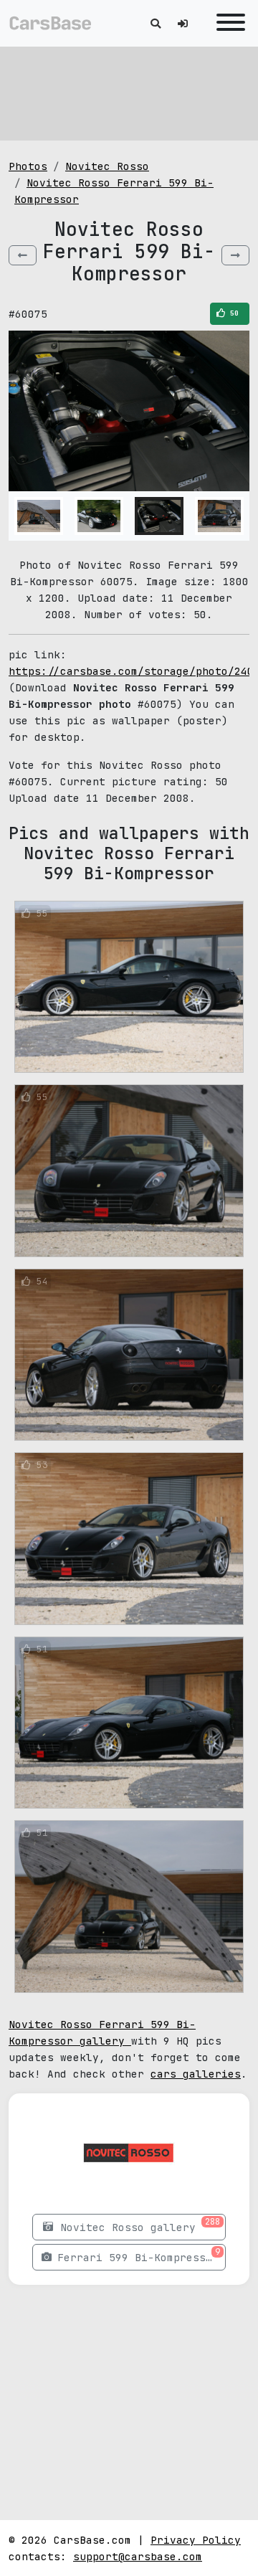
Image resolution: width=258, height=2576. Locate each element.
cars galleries (195, 2073)
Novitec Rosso (107, 166)
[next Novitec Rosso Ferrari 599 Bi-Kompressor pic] (235, 255)
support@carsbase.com (137, 2556)
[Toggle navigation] (227, 23)
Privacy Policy (195, 2540)
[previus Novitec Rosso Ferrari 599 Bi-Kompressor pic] (23, 255)
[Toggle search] (155, 23)
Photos (28, 166)
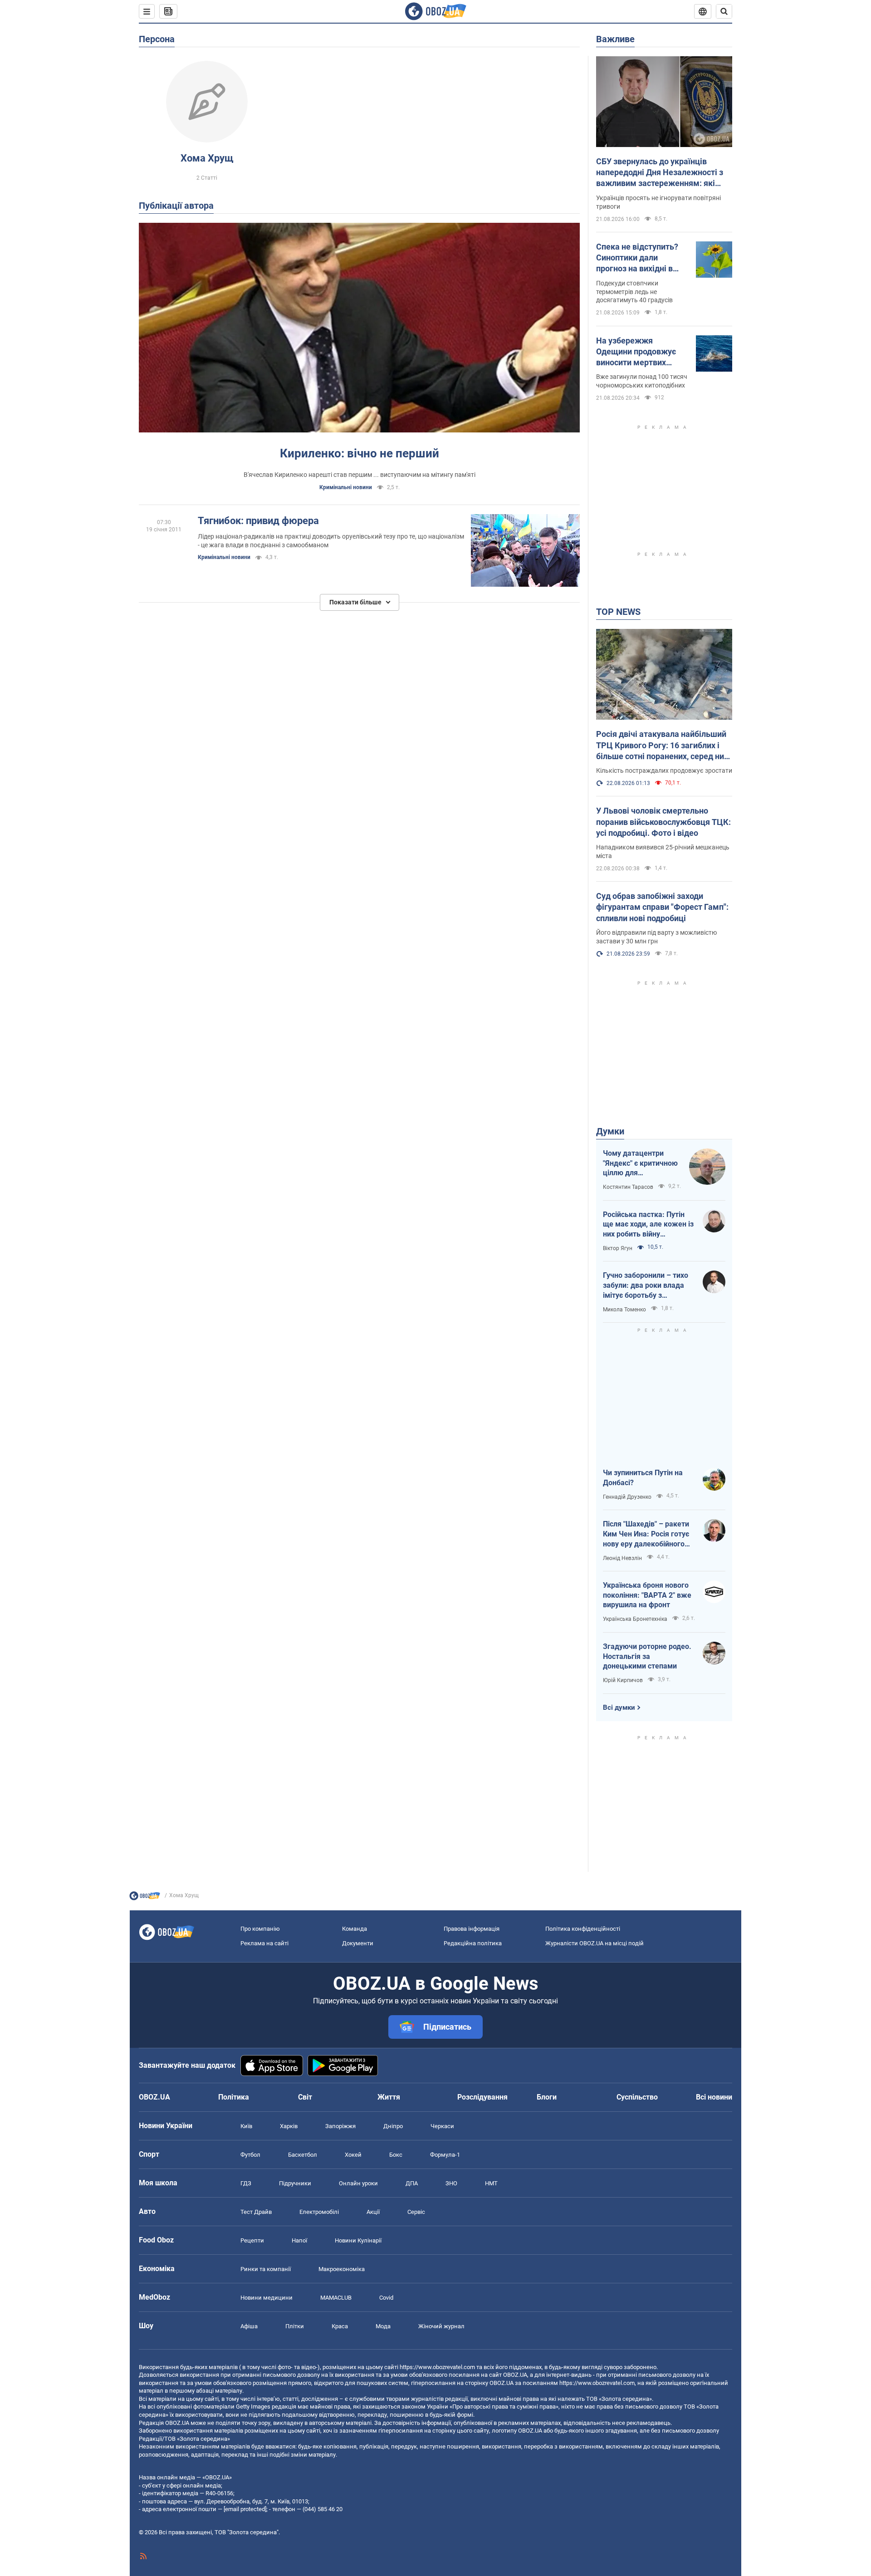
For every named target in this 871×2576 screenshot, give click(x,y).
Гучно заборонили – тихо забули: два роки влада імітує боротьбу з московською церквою (645, 1285)
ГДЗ (245, 2183)
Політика (233, 2097)
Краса (340, 2326)
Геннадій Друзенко (627, 1497)
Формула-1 (445, 2154)
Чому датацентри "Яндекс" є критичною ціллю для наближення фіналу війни (640, 1163)
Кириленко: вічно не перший (359, 453)
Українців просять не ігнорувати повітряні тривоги (658, 202)
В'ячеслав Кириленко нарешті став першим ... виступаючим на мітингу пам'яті (359, 474)
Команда (354, 1928)
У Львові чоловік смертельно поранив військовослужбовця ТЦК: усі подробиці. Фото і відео (663, 822)
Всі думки (619, 1707)
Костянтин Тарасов (628, 1187)
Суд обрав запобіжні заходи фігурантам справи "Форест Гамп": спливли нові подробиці (662, 907)
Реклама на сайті (264, 1943)
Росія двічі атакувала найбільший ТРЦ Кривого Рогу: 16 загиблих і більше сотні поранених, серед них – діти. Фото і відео (662, 745)
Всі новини (714, 2097)
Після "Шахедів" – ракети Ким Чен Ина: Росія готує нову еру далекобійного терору (646, 1534)
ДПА (412, 2183)
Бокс (395, 2154)
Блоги (547, 2097)
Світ (305, 2097)
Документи (357, 1943)
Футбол (250, 2154)
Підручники (295, 2183)
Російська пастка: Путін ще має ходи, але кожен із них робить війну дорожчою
━━━━━━
▶ [REQUIRED ACTION]: All lines from the one holding "Підручники (295, 2183)" through the final line of the material must be set down exactly, and nothing else may be added.

▶ [OUTPUT]:
Підручники (295, 2183)
Російська пастка: Путін ще має ходи, але кожен із них робить війну дорожчою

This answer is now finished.